We are witnessing another wakeup call about Florida’s poor water quality. On South Florida’s reefs, corals are bleaching and dying from disease. Hundreds of manatees starved to death in 2021 when algae outbreaks — fueled by fertilizer, sewage and agricultural waste — shaded out the seagrass they eat.
Year after year, we hear the ridiculous arguments from polluter-friendly politicians that Floridians are somehow standing in the way of progress by asking for commonsense environmental protections. We hear false assumptions about why we don’t need to properly conserve wetlands and mangroves; and most of all, that it would be too harsh to set more effective limits on the agricultural waste, sewage and fertilizer that are fouling our public waters, spewing dead fish on our beaches and chasing away swimmers.
When the unprecedented 2021 manatee die-off happened, Earthjustice filed suit against the U.S. Environmental Protection Agency on behalf of the Center for Biological Diversity, Save the Manatee Club and Defenders of Wildlife. Our lawsuit, which focuses on Florida’s water quality standards, is ongoing.
The background: Years ago, when EPA approved Florida’s water quality standards, federal wildlife agencies had to assert, under the law, that the state’s measures would protect wildlife listed under the Endangered Species Act.

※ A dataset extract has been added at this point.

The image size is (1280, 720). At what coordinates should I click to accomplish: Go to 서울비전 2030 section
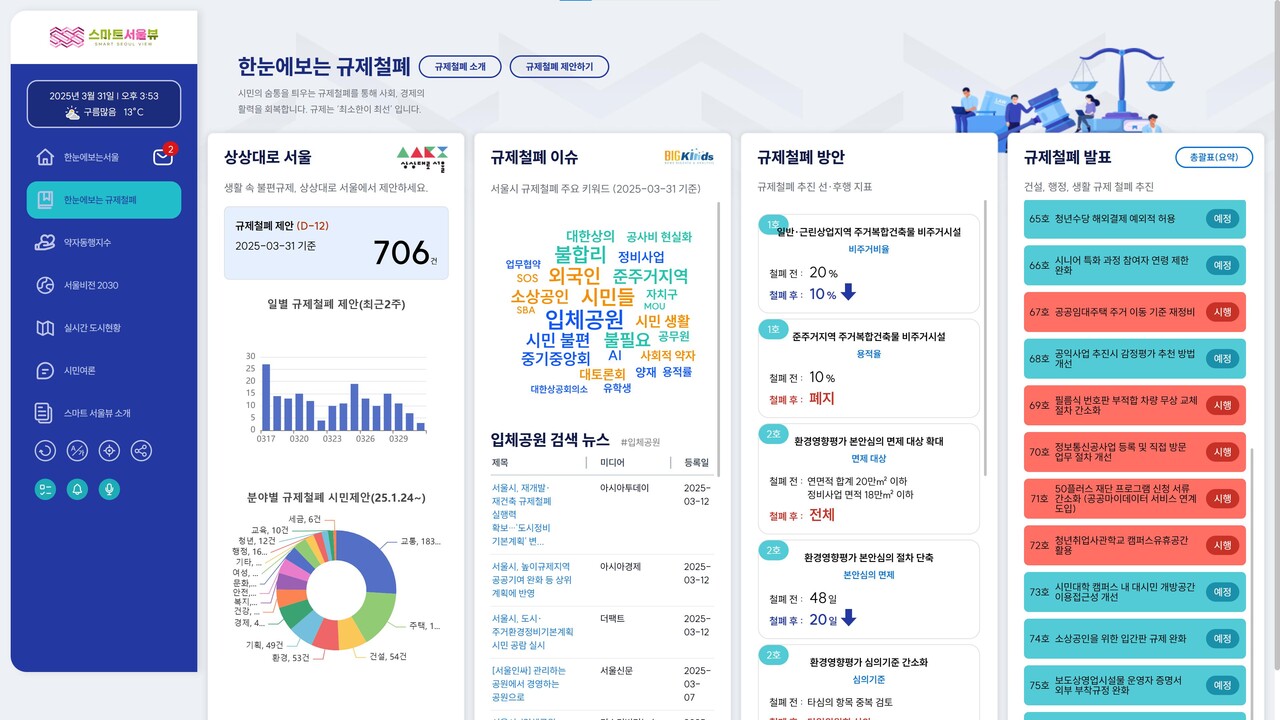click(x=90, y=285)
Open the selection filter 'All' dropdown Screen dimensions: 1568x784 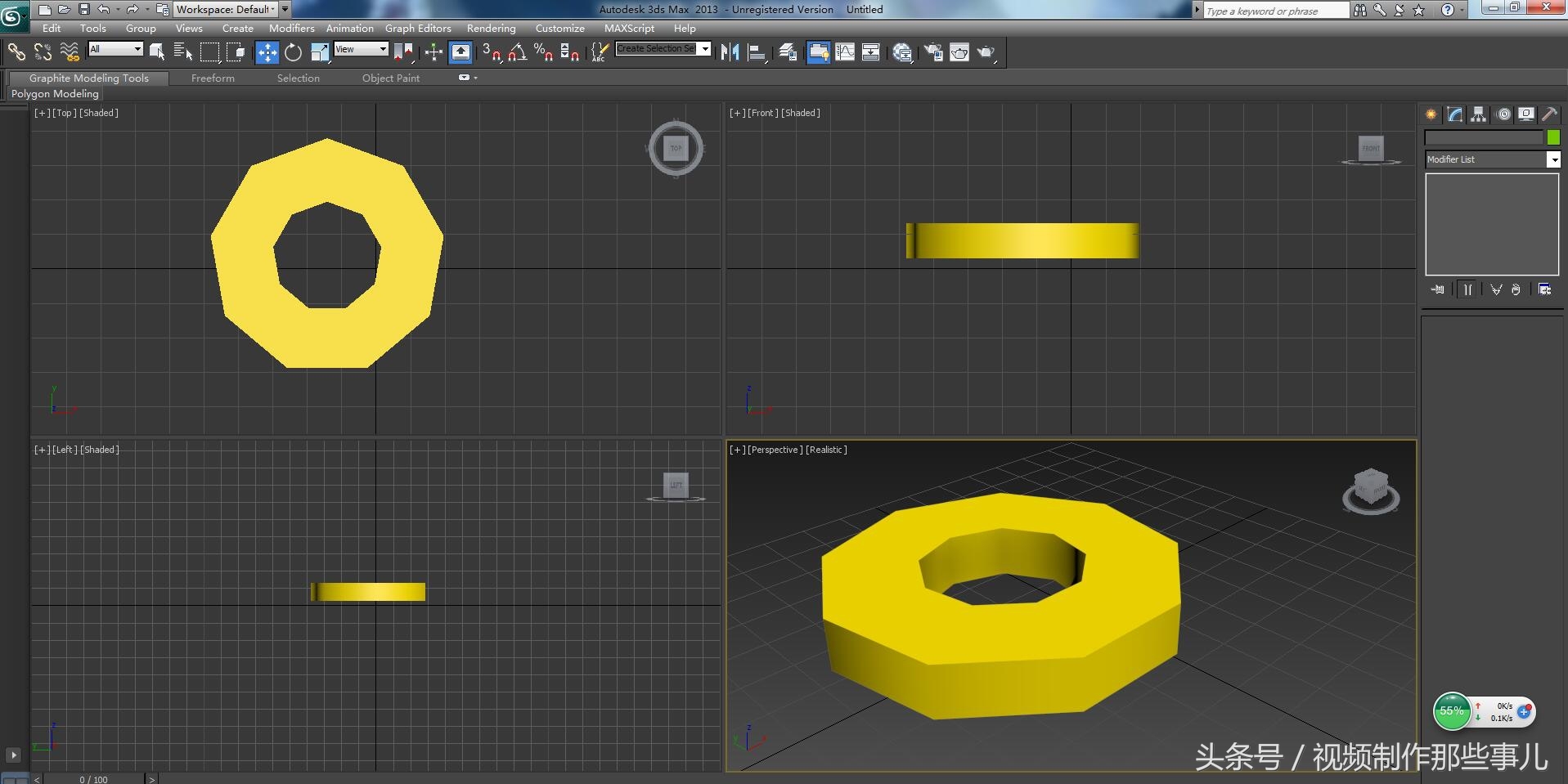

But the hundreds of dead manatees in the Indian River Lagoon are proof that Florida’s water quality standards aren’t working. The lawsuit asks the court to require EPA to reinitiate consultation with the U.S. Fish and Wildlife Service and National Marine Fisheries Service to reassess its approval of Florida’s water quality standards for the Indian River Lagoon.
It is critical to remember that the United States has laws to protect clean water and the species that depend on those waters. The smalltooth sawfish, in fact, was the first marine animal to be added to the Endangered Species Act list in 2003. Southern Florida is their last stand; they used to roam as far north as North Carolina and Texas, and south to Brazil.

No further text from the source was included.